Begin Page text

SiriusXM All-Star Futures Game Photo by Rob Carr/Getty Images

Now that we’ve entered the Statcast era, the amount of information available to baseball fans is only increasing. At our fingertips is the ability to check the release point, velocity, spin rate, and location of any pitch thrown in the major leagues last season. We can check a pitcher’s extension toward the plate. We can explore how many balls a hitter drove more than 90 mph off the bat, on Sundays, in 3-1 counts, against lefties, in night games only (Ed. note: Don’t ask us to do that). The breadth and specificity of the data available to us is incredible.

This isn’t the case in the minor leagues. Scouting reports from credible analysts, video, and sifting through basic statistics remain the best ways to get to know a player. There are plenty of numbers available, but the real details that can be unpacked at Statcast or Brooks Baseball for major league players, are not publicly available from minor league games. Every minor league park does have Trackman in place, and the exact same information is recorded as in the major leagues, but very little of it is available to the public.

That may be beginning to change.

End Page text

## Goal 1
Read each statement about the baseball data passage and say whether it agrees with that passage (yes or no), quoting the words from it that decide.
(a) Every minor league park has Trackman in place.
(b) Most of the data recorded in minor league parks is available to the public.
(c) Fans can check the spin rate of any pitch thrown in the major leagues last season.

Begin Material for this exercise

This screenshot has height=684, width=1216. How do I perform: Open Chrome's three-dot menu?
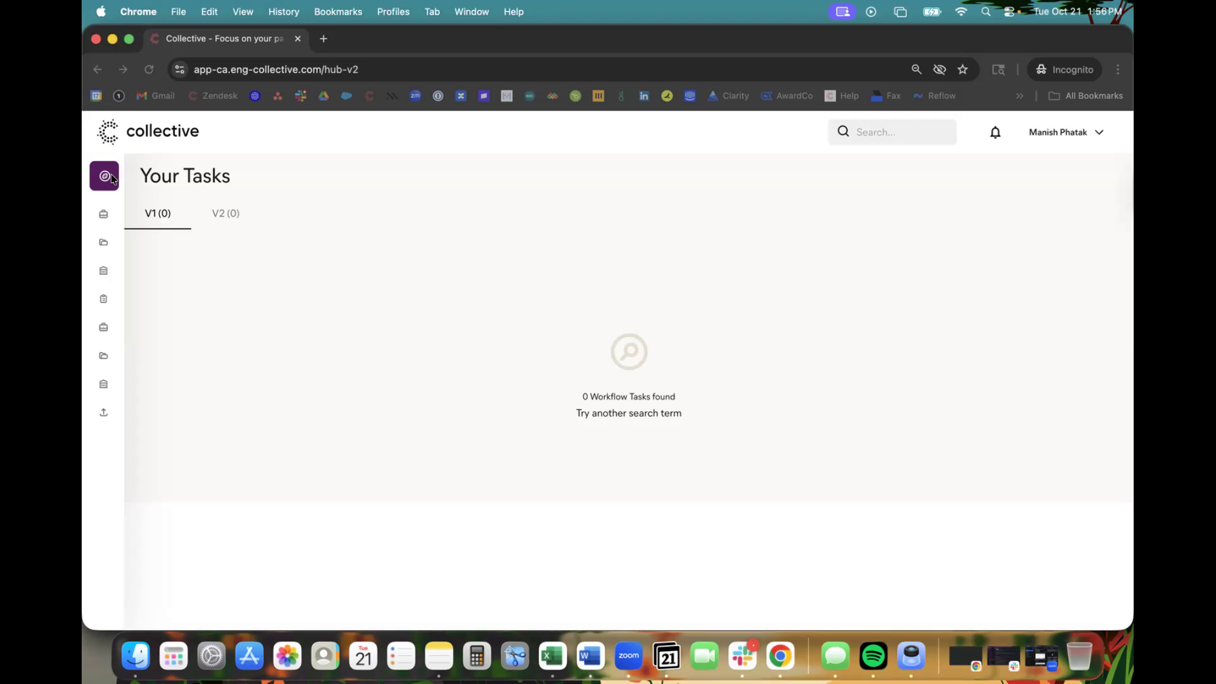pyautogui.click(x=1118, y=70)
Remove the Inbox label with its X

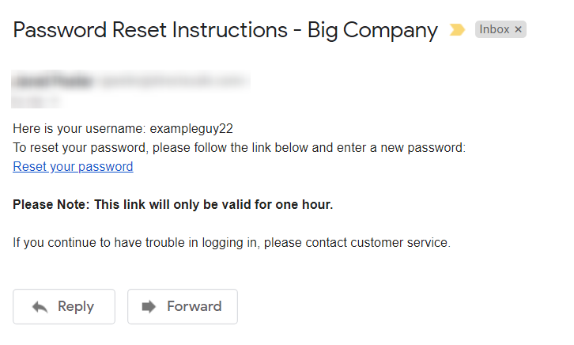pos(519,30)
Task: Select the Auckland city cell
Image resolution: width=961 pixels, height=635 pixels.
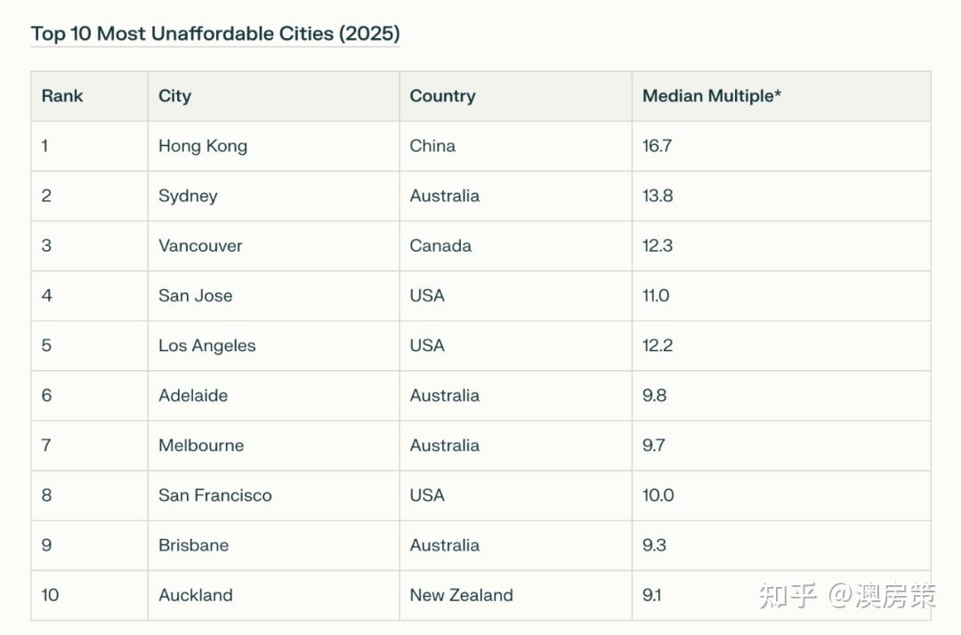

End Material for this exercise

## Goal 2
Reproduce all three entries above word for word, leaving the pictures out.

## Complete answer 1
(a) Yes: "Every minor league park does have Trackman in place"
(b) No: "very little of it is available to the public"
(c) Yes: "At our fingertips is the ability to check the release point, velocity, spin rate, and location of any pitch thrown in the major leagues last season"

## Complete answer 2
This screenshot has height=684, width=1216. How do I perform: Open Chrome's three-dot menu?
pyautogui.click(x=1118, y=70)
Remove the Inbox label with its X

pos(519,30)
Task: Select the Auckland city cell
Image resolution: width=961 pixels, height=635 pixels.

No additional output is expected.